Selected passage.
==============================

EmbeddedRelated.com
Forums

PCI byte enalbes in read cycles

Started by A.D. September 11, 2007
Hi all,
I'm implementing a PCI interface in FPGA, but I'm stuck
trying to figuring out what happens with byte enables in
burst read cycles. Specifications are not clear about this
point, saying that if you perform a burst read, byte
enable are *usually* all active on all cycles. Even figures
always show this situation. This hide the real timing or
behaviour of BEs. I mean: are in general BEs referred
to the data present on the bus in next clock cycle? (BEs
signals are asserted one clock in advance during read
cycles...). Or this happens only on the first data cycle?

To be more clear, I'll try to draw what I mean... :-)

This is what specs show for a burst read cycle:

AD <addr>-----<=0=><=1=><=2=>...
BE <cmd=><=be0==============>...

But if BE need to change during data phase
will we have something like this:

AD <addr>-----<=0=><=1=><=2=>...
BE <cmd=><be0><be1><be2><be3>...

or this:

AD <addr>-----<=0=><=1=><=2=>...
BE < cmd><be0=====><be1><be2>...


Can anybody enlighten me? :-)
Thank you in advance for any answer, and excuse
me for this very specific question and for the
cross post.

Antonio




"A.D." <isd_mod@libero.ix> wrote in message 
news:q3BFi.111012$U01.922629@twister1.libero.it...

==============================

Dataset excerpt.
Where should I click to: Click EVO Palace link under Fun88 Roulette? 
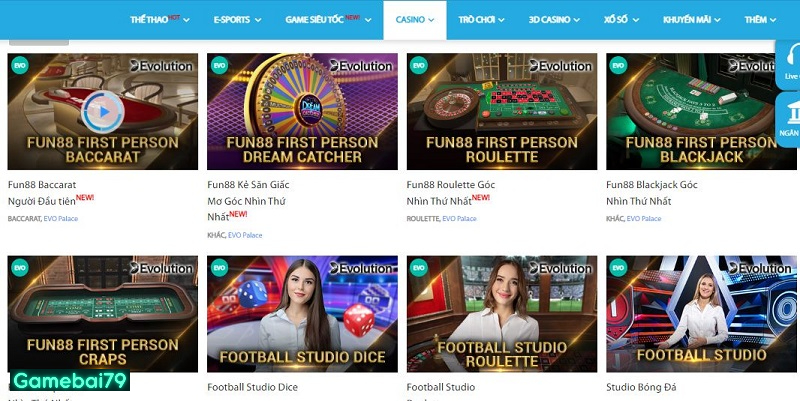point(459,218)
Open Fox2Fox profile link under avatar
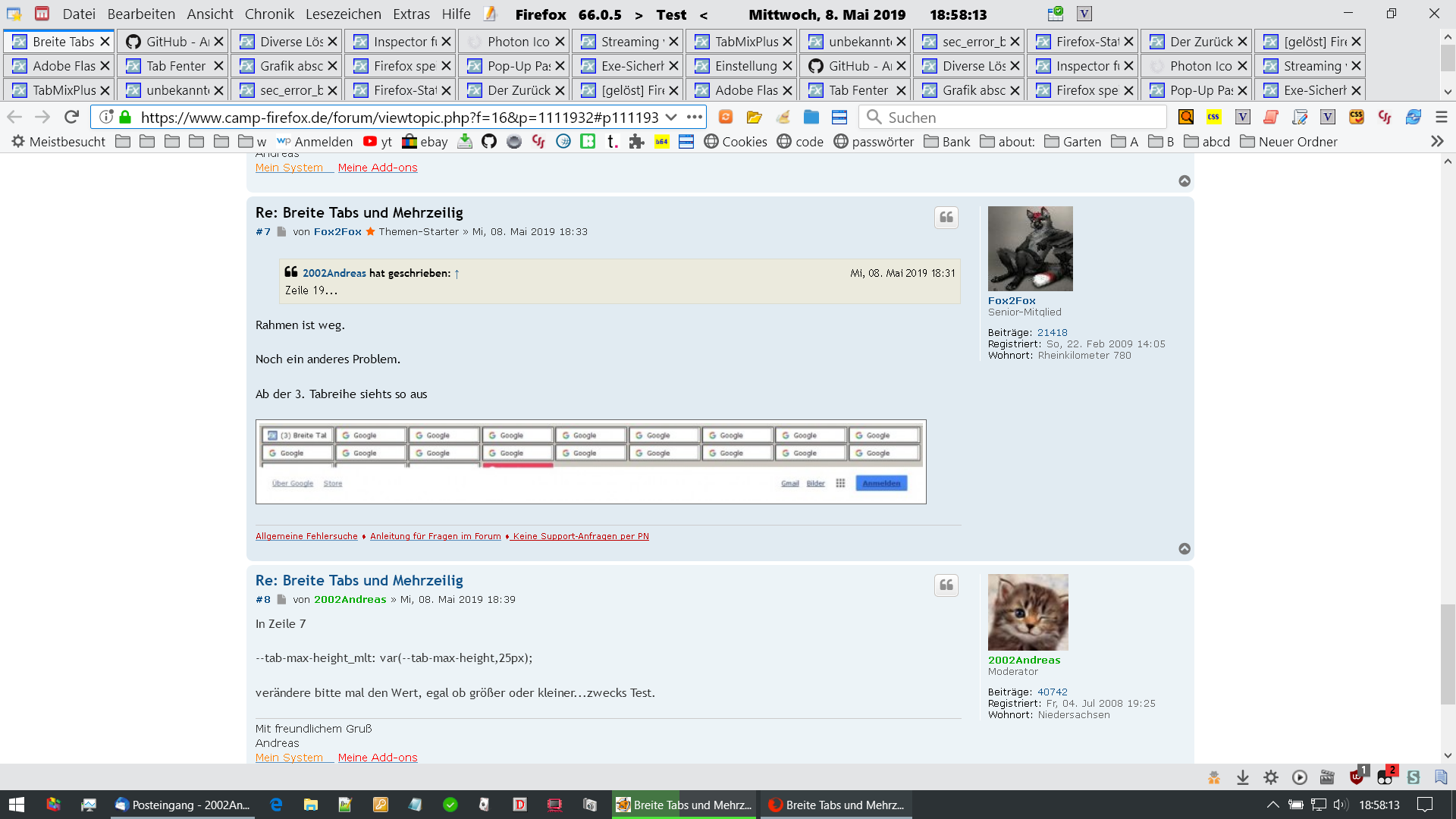Screen dimensions: 1456x819 1011,300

==============================

What is asked.
1. In the PCI forum thread, reproduce the passage between "Thank you in" and "news:q3BFi.111012$U01.922629@twister1.libero.it...", inclusive, substituting "repost" for "cross post".
2. In the PCI forum thread, list the labels enclosed in angle brackets on the BE line of the second timing diagram.

Task solutions.
1.
Thank you in advance for any answer, and excuse
me for this very specific question and for the
repost.

Antonio




"A.D." <isd_mod@libero.ix> wrote in message 
news:q3BFi.111012$U01.922629@twister1.libero.it...

2. cmd, be0, be1, be2, be3